T. ceperoi is not unique in its apparent sexual dimorphism, as many Orthoptera present the similar traits of females averaging 9% larger than males. T. ceperoi is a member of the Caelifera suborder, in which sexual size dimorphism is about 37% strong and ranges from -20%-140% across the suborder. One important fact to take note of is the females in this suborder are larger than males, while males conserve a comparable height across species, which is different from the Ensifera sexual dimorphism where females are comparable and male size decreases. Sexual dimorphism causes resource competition as a result of "niche breadth and dispersion pattern".

===Sexual size dimorphism experiments===

====Hochkirch et al.====
The dimorphism in the order could either be a result of intersexual competition or differential equilibrium. Intersexual competition refers to the sexes feeding on different resources in order to reduce the competition within the species, while differential equilibrium refers to the different body sizes as a result of the opposing strategies of each sex to increase fitness. Females tend to lay more eggs and invest more time in those specific eggs directly opposing males who in order to increase their own fitness, spend less time on a specific group of eggs, and attempt to fertilise as many eggs as possible. The differential equilibrium hypothesis is well supported; however it cannot be deemed the clear answer because not enough experiments have tested intersexual competition. One problem with comparing these two different hypotheses comes from the chance that dimorphic niches may have evolved from something in the past that is no longer present today, also known as "ghost of competition past" by Connell. Information was collected from 3 main databases, which spanned 1503 species of Oriental and African Orthoptera, to determine females were larger in the majority of the 99.6% of the species. Another hypothesis was that perhaps the temperature controlled the growth of Orthoptera, which would be in accordance with previous data that Omocestus viridulus had the additional instar stage in only low altitude areas of the Alps. The study concludes with numerous theories, but decides there is not sufficient research to determine the exact cause of sexual size dimorphism in Orthoptera.

====Krause et al.====
The sexual dimorphism is believed to be a result of the different niches selected by each sex.
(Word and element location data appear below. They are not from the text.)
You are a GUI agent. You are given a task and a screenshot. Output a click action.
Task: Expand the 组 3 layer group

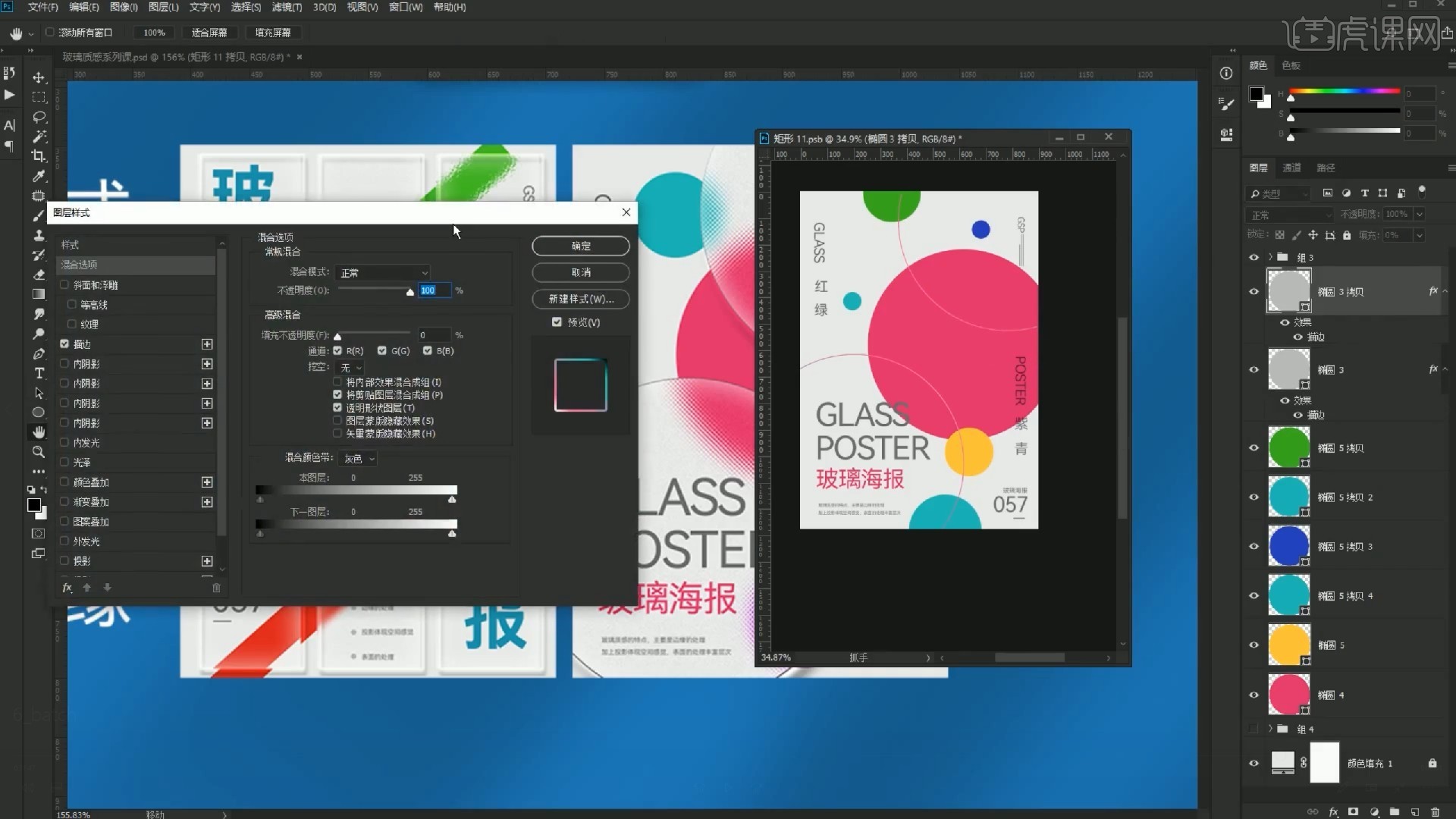pyautogui.click(x=1270, y=257)
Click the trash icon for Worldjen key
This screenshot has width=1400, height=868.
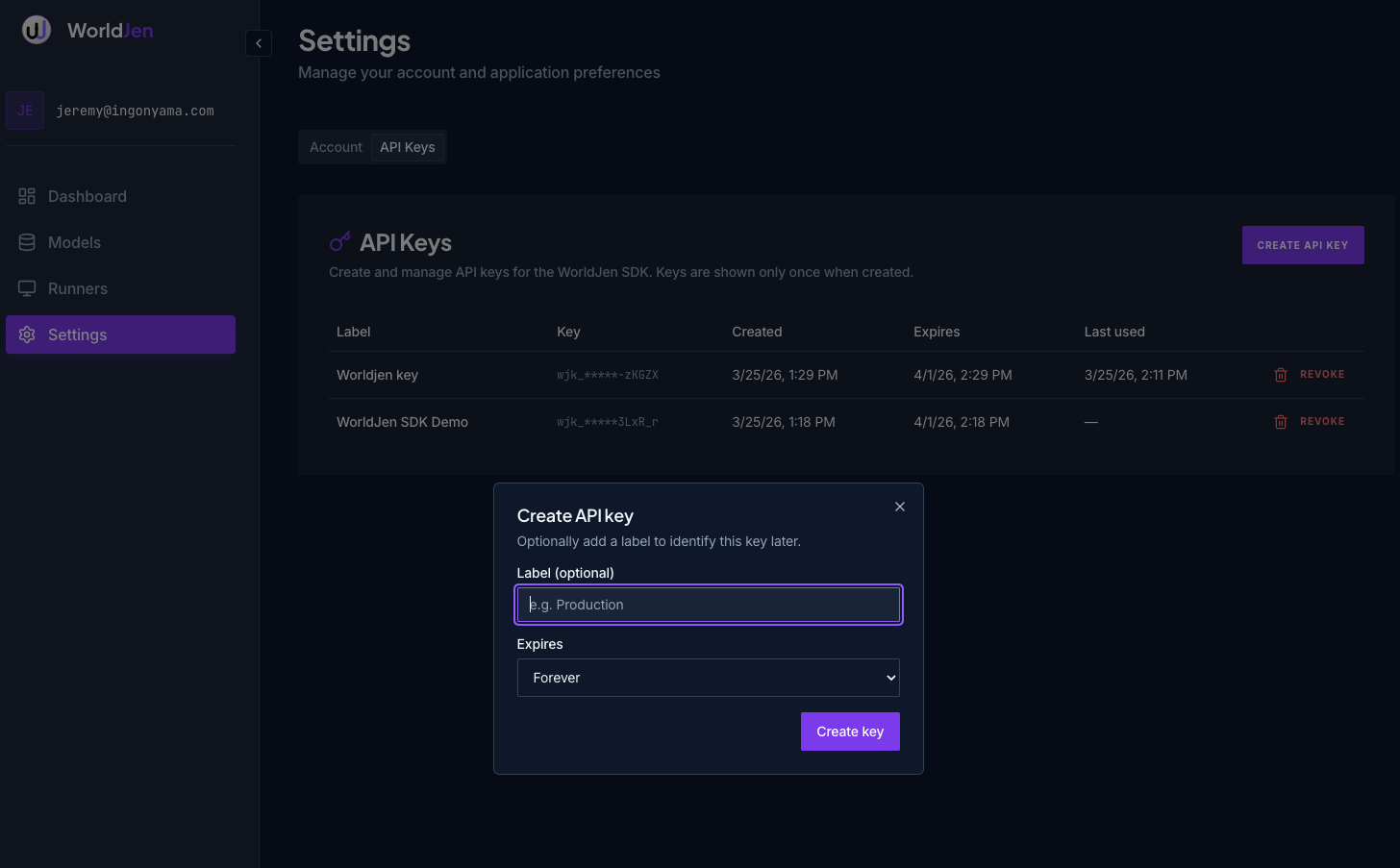click(x=1281, y=374)
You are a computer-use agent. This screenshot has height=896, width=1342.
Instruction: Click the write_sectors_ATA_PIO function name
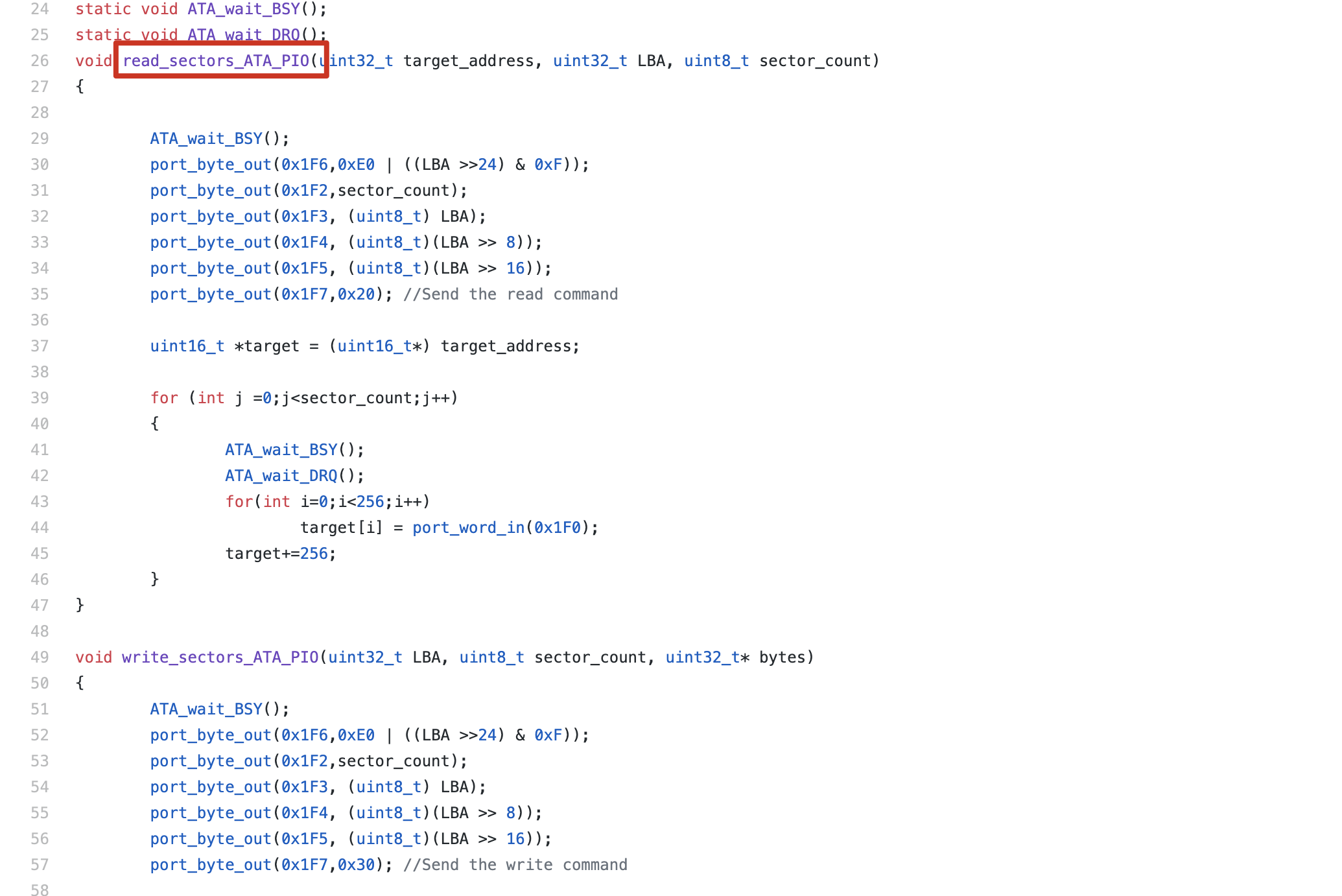click(220, 657)
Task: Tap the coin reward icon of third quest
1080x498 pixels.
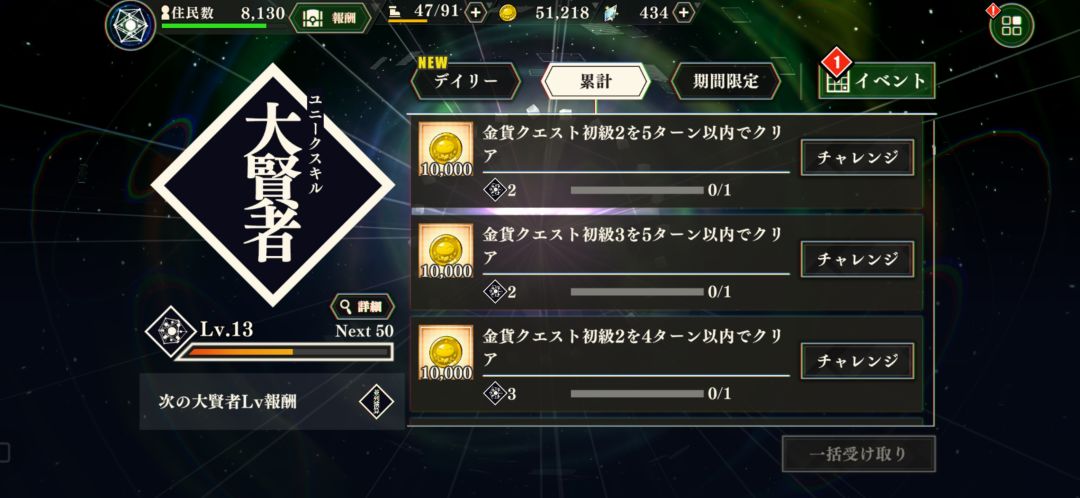Action: click(446, 353)
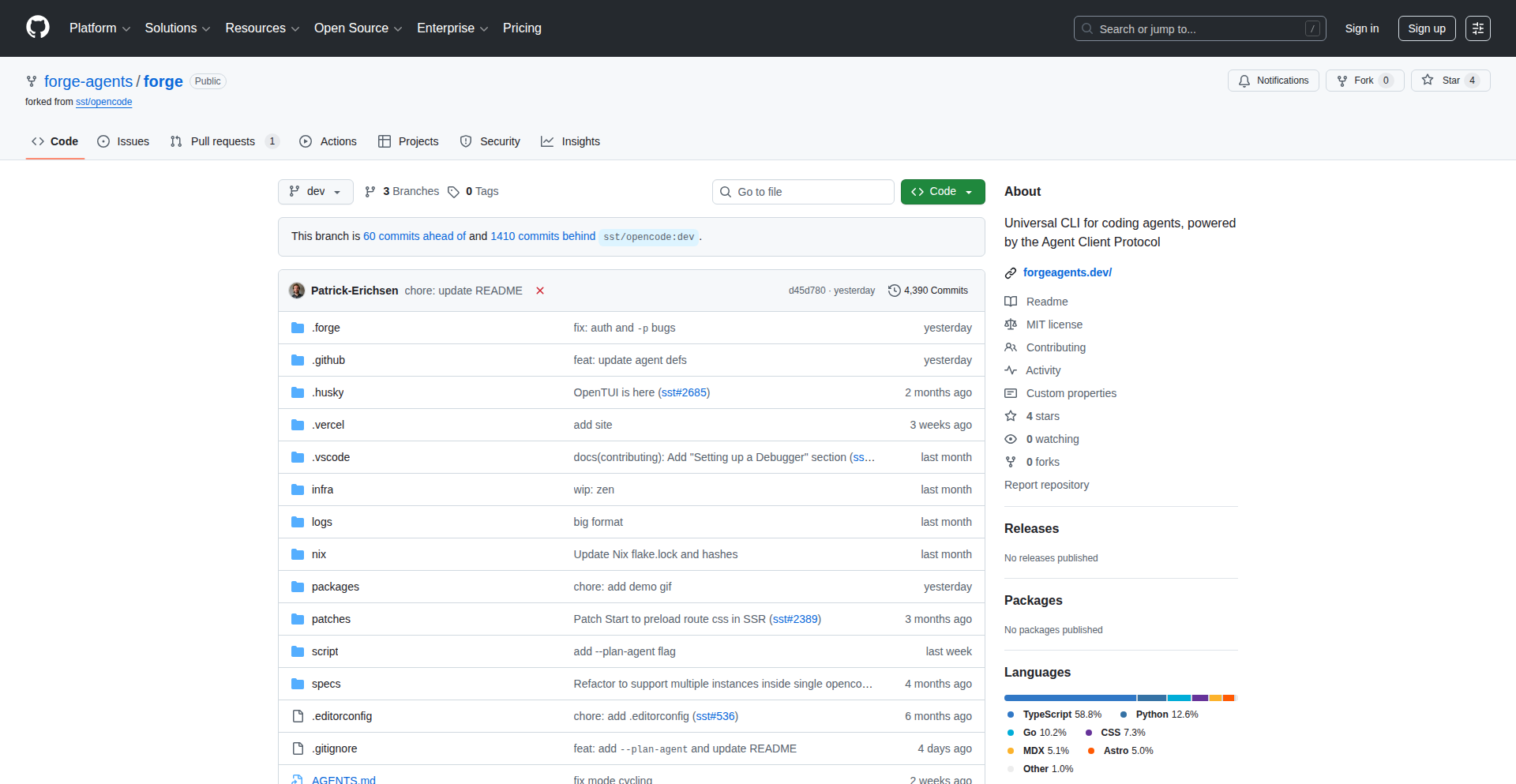Viewport: 1516px width, 784px height.
Task: Click the Star icon button
Action: [1428, 81]
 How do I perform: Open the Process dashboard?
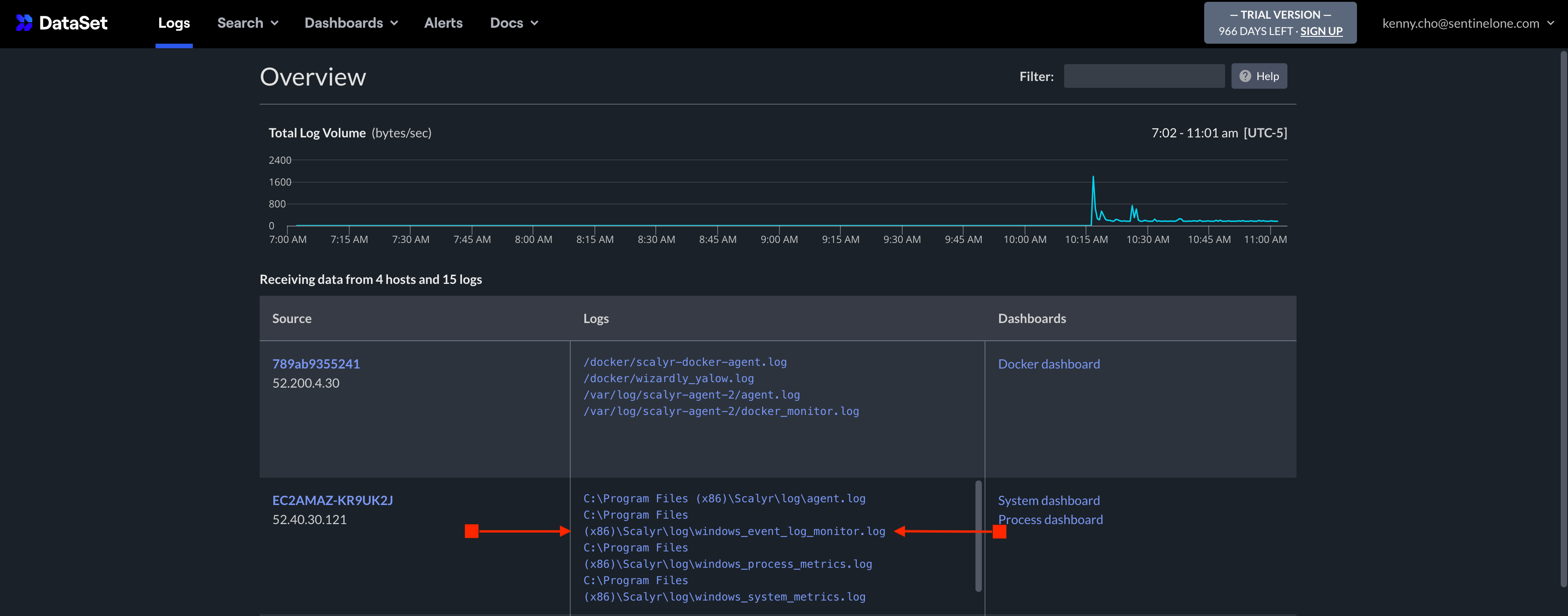coord(1050,519)
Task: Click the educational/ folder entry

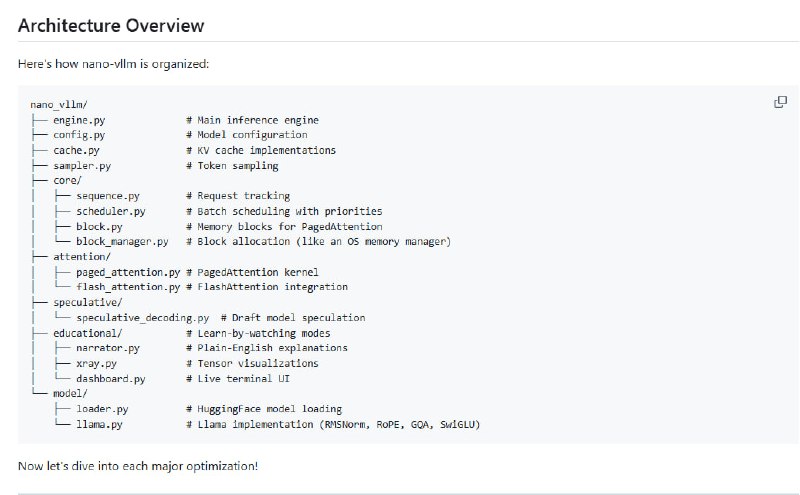Action: 87,333
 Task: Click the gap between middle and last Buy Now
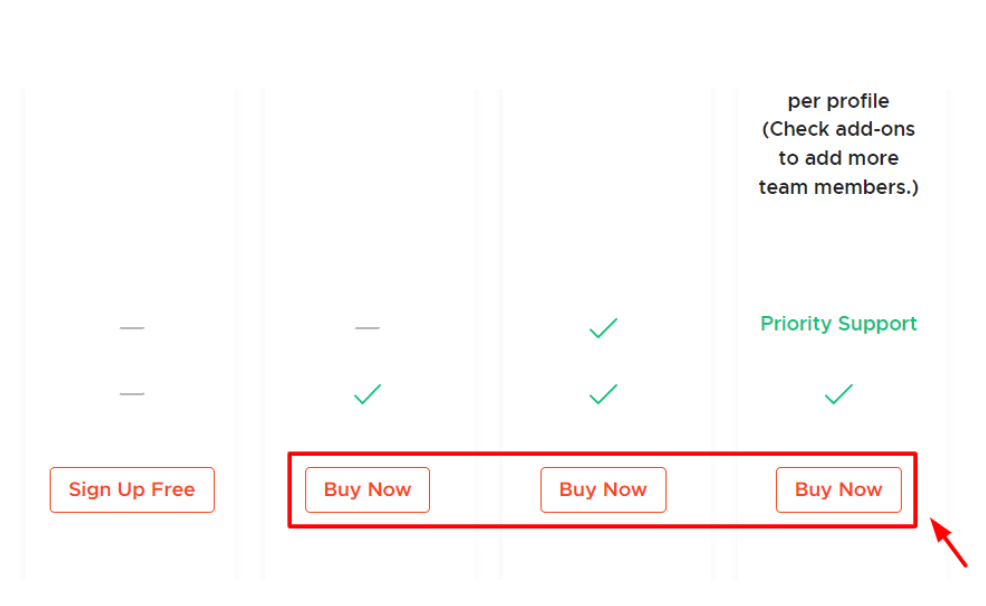point(721,490)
The choice between habitats for each sex has been hypothesised by Krause et al. to be a result of the reproductive costs and activities. Krause et al. discovered males flock to brighter areas and are on bare ground (which is used during mating) more than females. Females on the other hand "rest and feed on the vegetation". These different places probably evolved due to the males who put themselves in danger of predation accruing greater chances at mating, while females enjoy nutrients to provide healthier offspring.

==Diet==
The diet of T. ceperoi is composed of moss and various plants. The common mosses eaten by T. ceperoi include Bryum argenteum, B. caespiticum, Ceratodon purpureus and Barbula sp.. Less common diet choices include grasses, algae, and sometimes animal fragments and organic debris.

==Reproduction==
Throughout May and June, Male insects of the Orthoptera order lure females to them using mating sounds, and then forcibly insert their sperm directly into the female's abdomen. However, another source notes that Tetrigidae do not have tympanums and are unable to stridulate, but still display courtship behaviours for the female. Since T. ceperoi is both Orthoptera and Tetrigidae, it seems there is some discontinuity and more research must be done to clear up the discrepancy. The sperm packet inserted into the female constitutes about 60% of the males' body weight. Sperm packages are important because they are a nuptial gift given to the female in exchange for mating. Nuptial gifts are packages put together by the male in order to be able to mate with the female. The female has the choice to accept the sperm package and mate, or deny it and wait for a more suitable candidate. The sperm package might seem like an entirely selfless and generous gift of the male in order to mate, but in reality, the nutrients in the sperm package provide nutrition for the female and therefore benefit the male's offspring which increases his fitness. Moreover, nuptial gifts fulfill the selfish nature of most animal behaviours.